Tu les as lu comment les Dead of Night Tornado ? Ce n’est pas publié en VF il me semble. Tu as lu ça en VO ?
@Tornado : « Supreme Power » par Straz et Gary Frank, c’est une super-série. Juste dommage que les auteurs soient partis avant de vraiment boucler la fin.
Le Nighthawk apparu dans Supreme Power a eu droit à des mini-séries et l’une d’entre elles m’a été offerte par Présence pour mon anniv’. Je le remercie d’ailleurs pour ces excellents choix.
Nighthawk fournit une occasion pour les auteurs de réagir à l’actualité américaine, avec le nombre important de bavures policières dont les noirs sont victimes. C’est une très bonne mini, même si la fin fait un peu expédiée. Si j’avais le temps, j’en ferais bien une chro…

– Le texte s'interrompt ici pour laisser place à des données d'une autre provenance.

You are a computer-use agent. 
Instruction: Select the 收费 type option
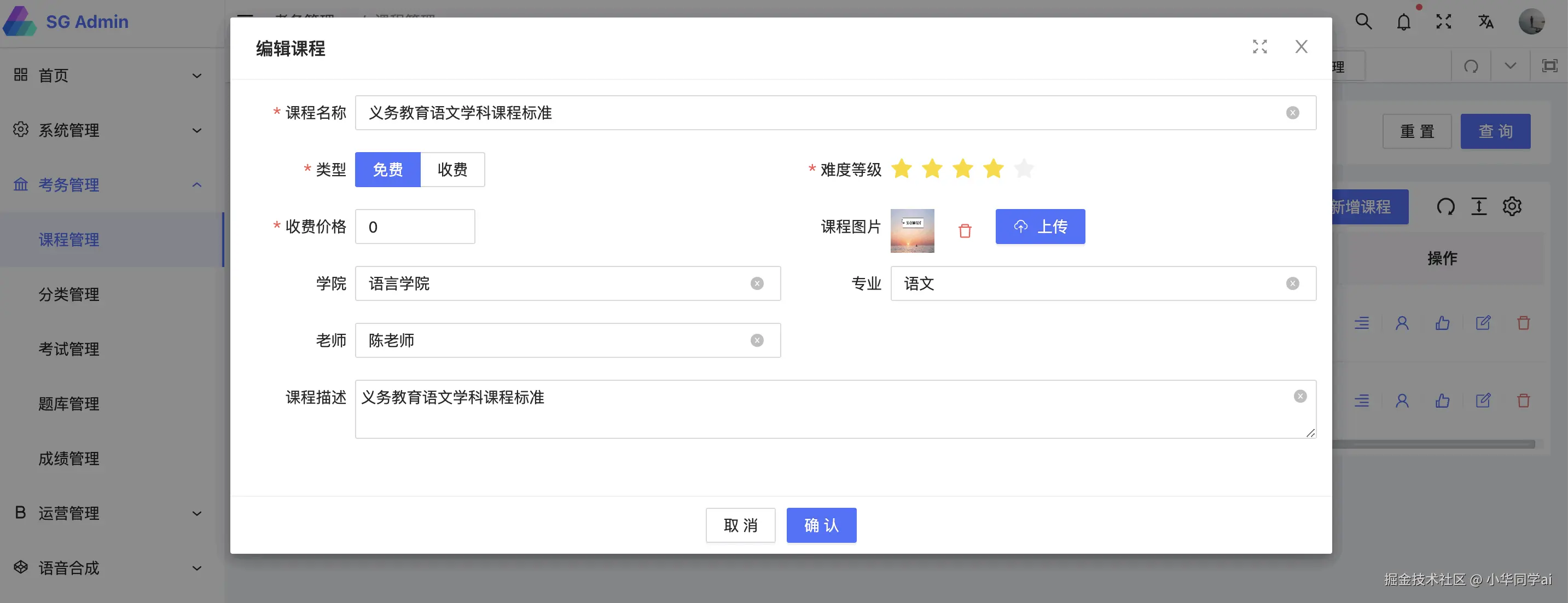[452, 169]
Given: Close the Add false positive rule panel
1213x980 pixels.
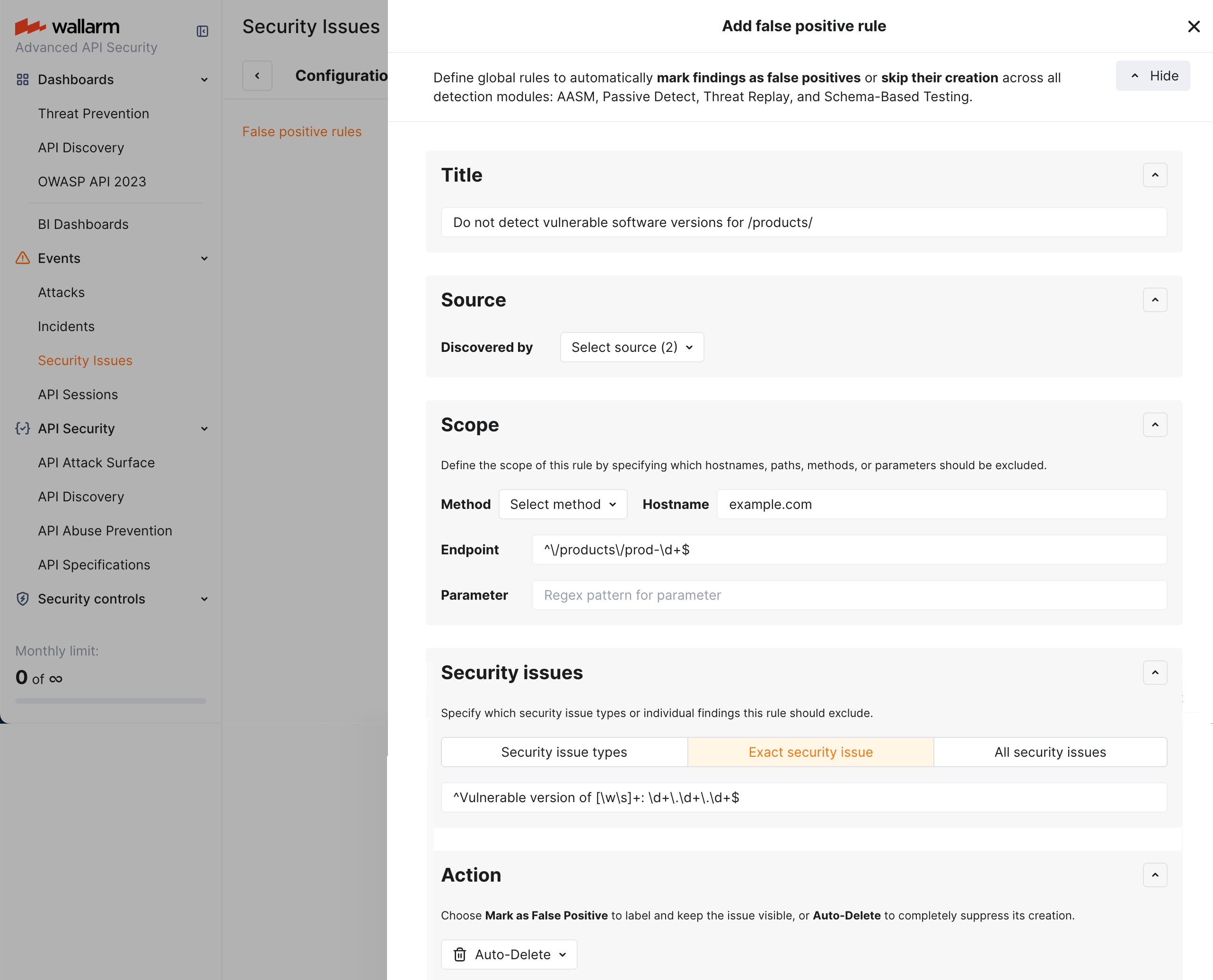Looking at the screenshot, I should coord(1193,26).
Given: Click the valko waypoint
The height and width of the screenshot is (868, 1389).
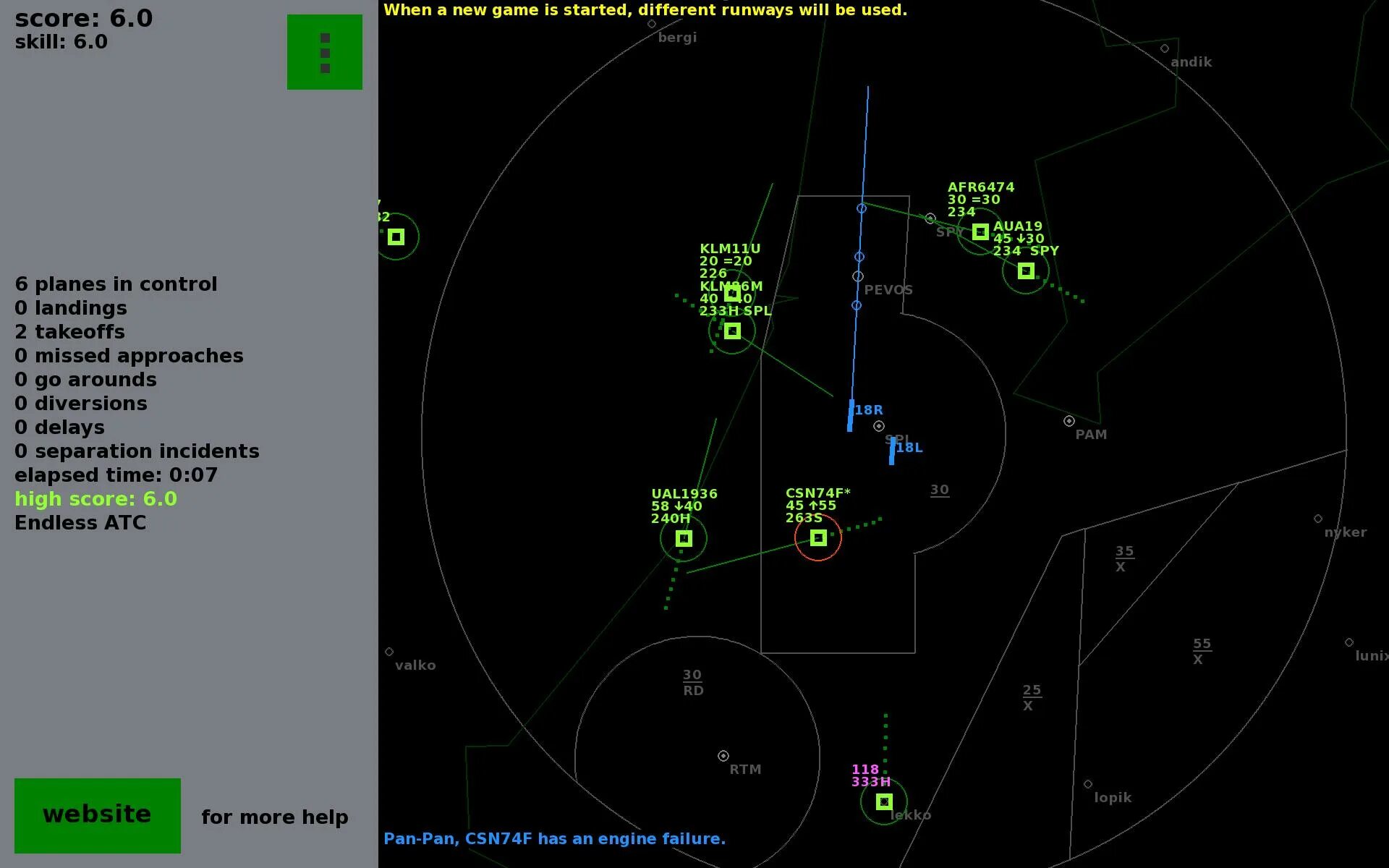Looking at the screenshot, I should tap(390, 652).
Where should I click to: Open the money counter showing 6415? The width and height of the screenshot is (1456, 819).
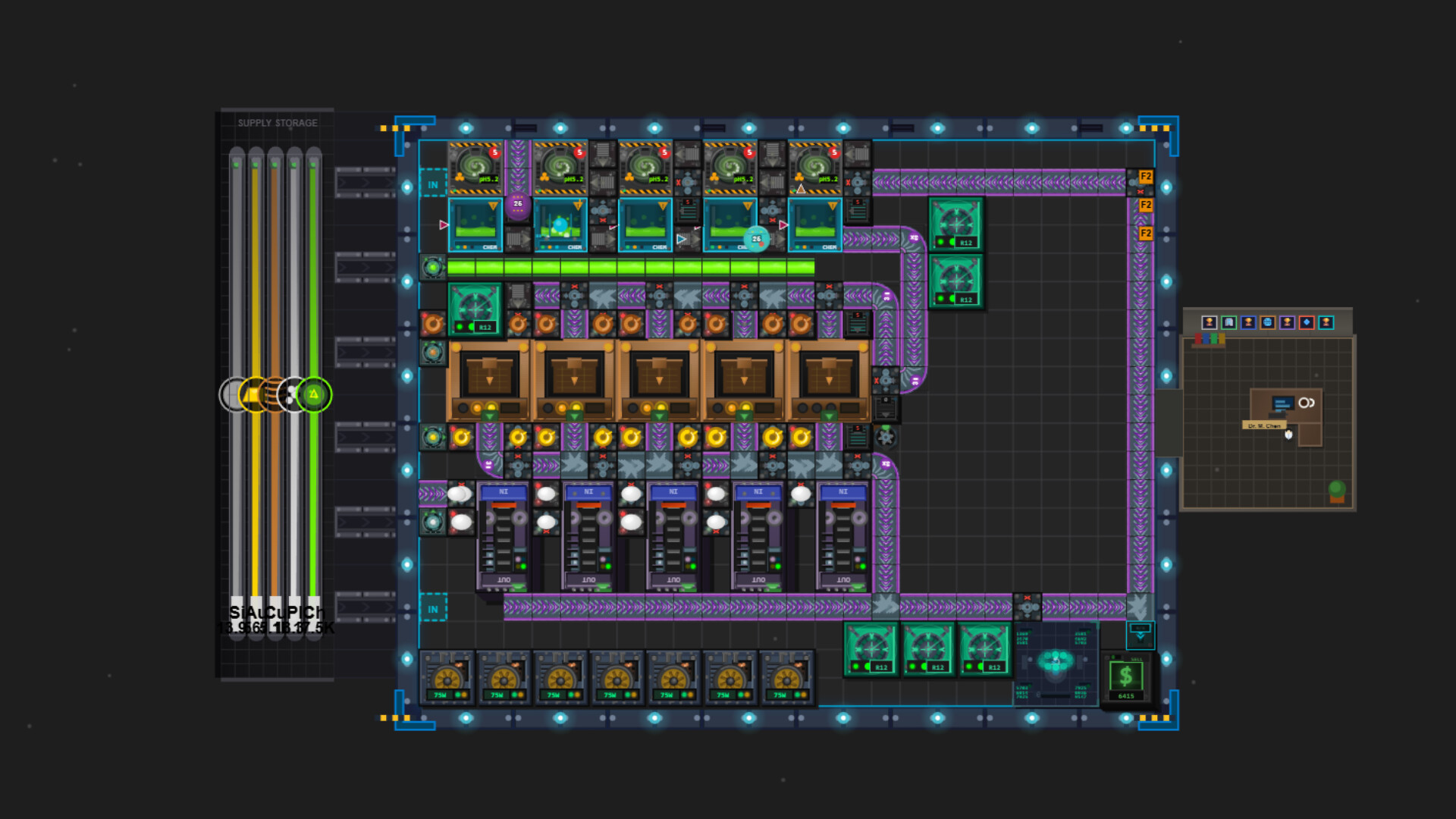(1125, 675)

J’étais dans ma période plus c’est Dark mieux c’est et j’ai tout pris au début…mais je me suis rendu compte que c’étais tout ce que j’aimais pas lire. C’est tout. ce Label se pare du manteau respectable de la maturité pour en retenir que l’outrance et la superficialité.
pas de contenu politique, pas de contenu sérieux ou vraiment grave…des effets d’annonce mais rien en dessous.